More efficient vectors through artificial intelligence

Among the scientific advances in design and production of Adeno-Associated Virus-based vectors (AAV) is the application of artificial intelligence to create a next generation of AAV capsids specifically targeting skeletal muscle for more efficient, safer and more effective treatment of neuromuscular diseases. Some of these diseases require large doses of natural AAVs, many of which do not reach their target cells and can cause adverse effects. Read more.

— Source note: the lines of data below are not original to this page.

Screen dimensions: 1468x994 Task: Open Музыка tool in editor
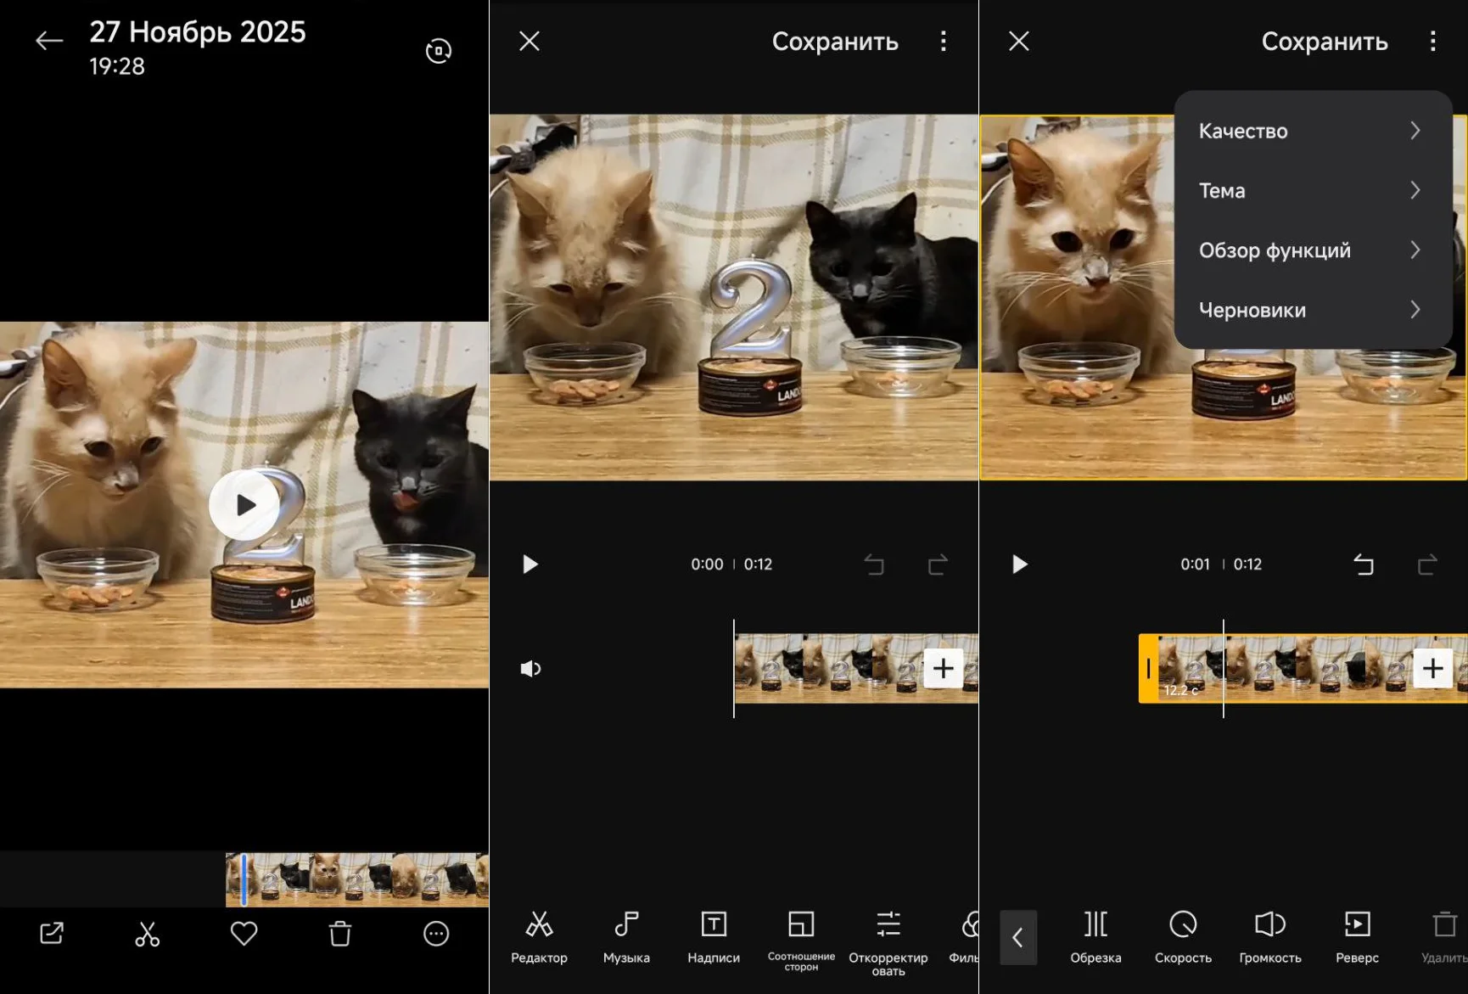click(626, 936)
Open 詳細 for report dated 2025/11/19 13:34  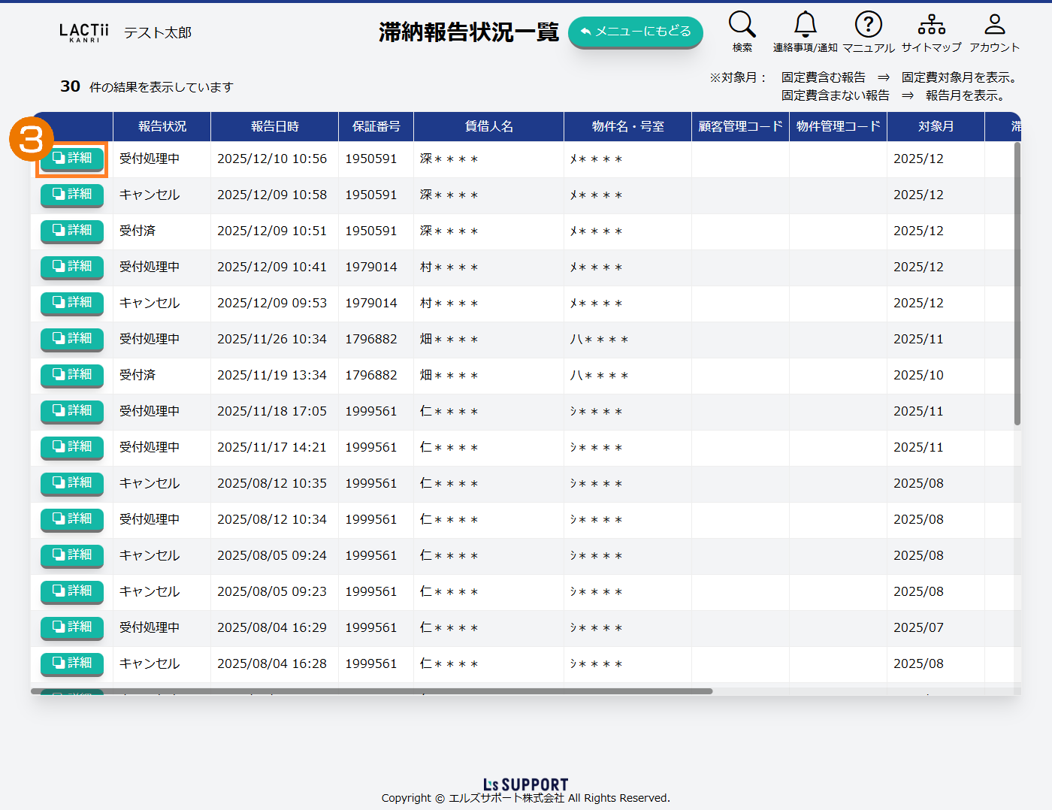coord(72,375)
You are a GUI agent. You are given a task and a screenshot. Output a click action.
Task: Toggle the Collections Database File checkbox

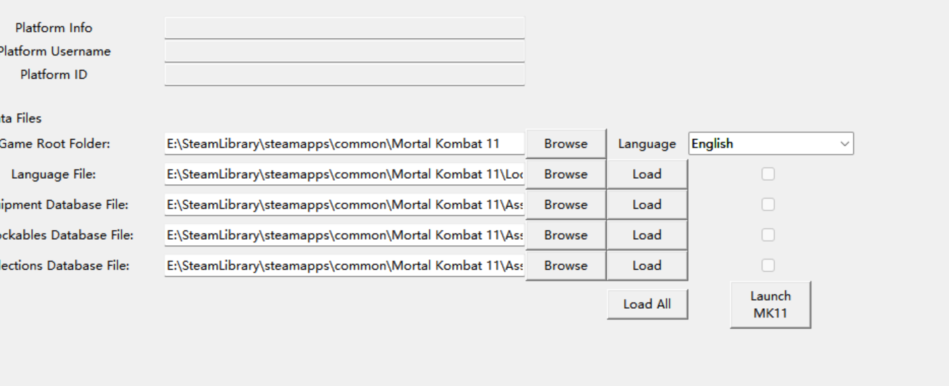(x=767, y=265)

A combination of vectors for maximum effectiveness

The development of a dual AAV vector for gene therapy is another breakthrough. It increases the packing capacity for delivering normal copies of mutated genes whose coding sequence is greater in length than 4.5 kilobase pairs, the maximum capacity of one AAV. Delivering a longer copy close to the normal gene increases the potential of therapeutic benefit for many diseases, such as Duchene muscular dystrophy, certain limb-girdle muscular dystrophies, Pompe disease as well as non-muscle-related diseases such as retinopathies. Read more.

Plant technology to reduce production costs

A third scientific advance aims to tackle the thorny issue of the current high production cost for gene therapies which leads to high prices for patients. Genethon is collaborating with Samabriva in applying its plant-based technology to produce AAV vectors to significantly reduce bioproduction costs and help decrease the price of gene therapy treatments. Read more.

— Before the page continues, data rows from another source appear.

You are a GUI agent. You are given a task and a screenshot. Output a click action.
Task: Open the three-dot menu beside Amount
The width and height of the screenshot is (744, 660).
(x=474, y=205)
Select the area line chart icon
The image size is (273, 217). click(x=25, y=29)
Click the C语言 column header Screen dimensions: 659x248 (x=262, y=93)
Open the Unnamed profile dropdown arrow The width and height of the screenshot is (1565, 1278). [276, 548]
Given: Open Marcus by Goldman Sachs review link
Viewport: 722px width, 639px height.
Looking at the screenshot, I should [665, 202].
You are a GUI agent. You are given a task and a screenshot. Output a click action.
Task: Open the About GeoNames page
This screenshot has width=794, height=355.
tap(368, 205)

“In its 30-year history as an organization founded by patients for patients, Genethon has led the medical scientific field in pioneering gene therapy for rare diseases, and continues to innovate to develop novel-generation gene therapies,” observed Dr. Revah. Genethon remains more committed than ever to the development of these innovative drugs for the benefit of patients.

Thousands of patients around the world already are benefitting from Genethon’s research, including the first gene therapy approved for spinal muscular atrophy. Thirteen other products are in clinical trials for diseases of the liver, blood, immune system, muscles and eyes.

Genethon also recently presented positive results from the Phase 1/2 dose escalation part of an international multicenter all-in-one Phase 1/2/3 trial evaluating its gene therapy, GNT-0004, for Duchenne muscular dystrophy (DMD). Based on positive safety and efficacy data Genethon expects to launch pivotal trials in Europe this year and the US.